◆ Given passage:
Abstract 3594: Randomized Trial of Adaptive Servo-ventilation Compared versus Continuous Positive Airway Pressure in Chronic Heart Failure Patients With Sleep Apnea: Japanese Trial to Assess the Effect of Adaptive Servo-ventilation in Chronic Heart Failure (JASV)
Background: In patients with chronic heart failure (CHF), the presence of central sleep apnea (CSA) is associated with a poor prognosis. A large-scale clinical trial showed that continuous positive airway pressure (CPAP) did not improve the prognosis of such CHF patients probably due to insufficient CSA suppression. It was reported that adaptive servo-ventilation (ASV) can effectively suppress CSA. However, there are few data about the efficacy of ASV for cardiac function in CHF patients with coexisting obstructive sleep apnea (OSA) and CSA.

◆ Source information:
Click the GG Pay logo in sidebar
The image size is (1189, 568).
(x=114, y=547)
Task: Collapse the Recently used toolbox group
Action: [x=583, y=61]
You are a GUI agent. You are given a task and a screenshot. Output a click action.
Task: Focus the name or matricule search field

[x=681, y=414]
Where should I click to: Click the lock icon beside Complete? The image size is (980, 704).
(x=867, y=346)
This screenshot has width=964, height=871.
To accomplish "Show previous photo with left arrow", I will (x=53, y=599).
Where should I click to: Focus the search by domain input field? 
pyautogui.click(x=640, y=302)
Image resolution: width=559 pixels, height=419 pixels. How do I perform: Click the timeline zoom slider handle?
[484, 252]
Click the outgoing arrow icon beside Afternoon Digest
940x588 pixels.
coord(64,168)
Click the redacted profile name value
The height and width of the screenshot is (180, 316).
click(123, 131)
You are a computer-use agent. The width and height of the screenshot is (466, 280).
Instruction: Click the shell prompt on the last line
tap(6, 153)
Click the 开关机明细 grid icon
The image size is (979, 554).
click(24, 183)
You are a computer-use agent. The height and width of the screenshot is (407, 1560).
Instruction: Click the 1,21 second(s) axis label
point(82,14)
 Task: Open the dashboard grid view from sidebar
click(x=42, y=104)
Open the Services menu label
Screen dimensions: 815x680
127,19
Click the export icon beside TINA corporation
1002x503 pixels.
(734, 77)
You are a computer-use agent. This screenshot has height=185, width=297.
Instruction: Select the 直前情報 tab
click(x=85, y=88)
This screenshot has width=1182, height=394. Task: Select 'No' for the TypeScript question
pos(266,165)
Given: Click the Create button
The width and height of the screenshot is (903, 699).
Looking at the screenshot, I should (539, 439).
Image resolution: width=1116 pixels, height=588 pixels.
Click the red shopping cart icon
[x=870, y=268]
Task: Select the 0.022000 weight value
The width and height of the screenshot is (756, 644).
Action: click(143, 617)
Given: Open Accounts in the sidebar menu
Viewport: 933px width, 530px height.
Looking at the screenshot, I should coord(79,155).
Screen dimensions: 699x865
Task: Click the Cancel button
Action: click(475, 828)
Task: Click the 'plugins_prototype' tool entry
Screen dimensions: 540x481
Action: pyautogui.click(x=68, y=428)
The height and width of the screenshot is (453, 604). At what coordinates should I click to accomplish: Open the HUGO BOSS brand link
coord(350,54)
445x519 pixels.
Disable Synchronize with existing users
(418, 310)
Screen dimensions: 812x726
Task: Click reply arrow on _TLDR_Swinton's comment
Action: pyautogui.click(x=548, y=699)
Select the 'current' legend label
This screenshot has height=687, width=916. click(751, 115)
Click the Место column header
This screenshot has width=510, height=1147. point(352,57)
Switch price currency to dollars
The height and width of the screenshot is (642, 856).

◆ What is expected: According to the trial abstract, what is the presence of central sleep apnea associated with in patients with chronic heart failure? The listing comes from a separate source.

◆ Task result: A poor prognosis.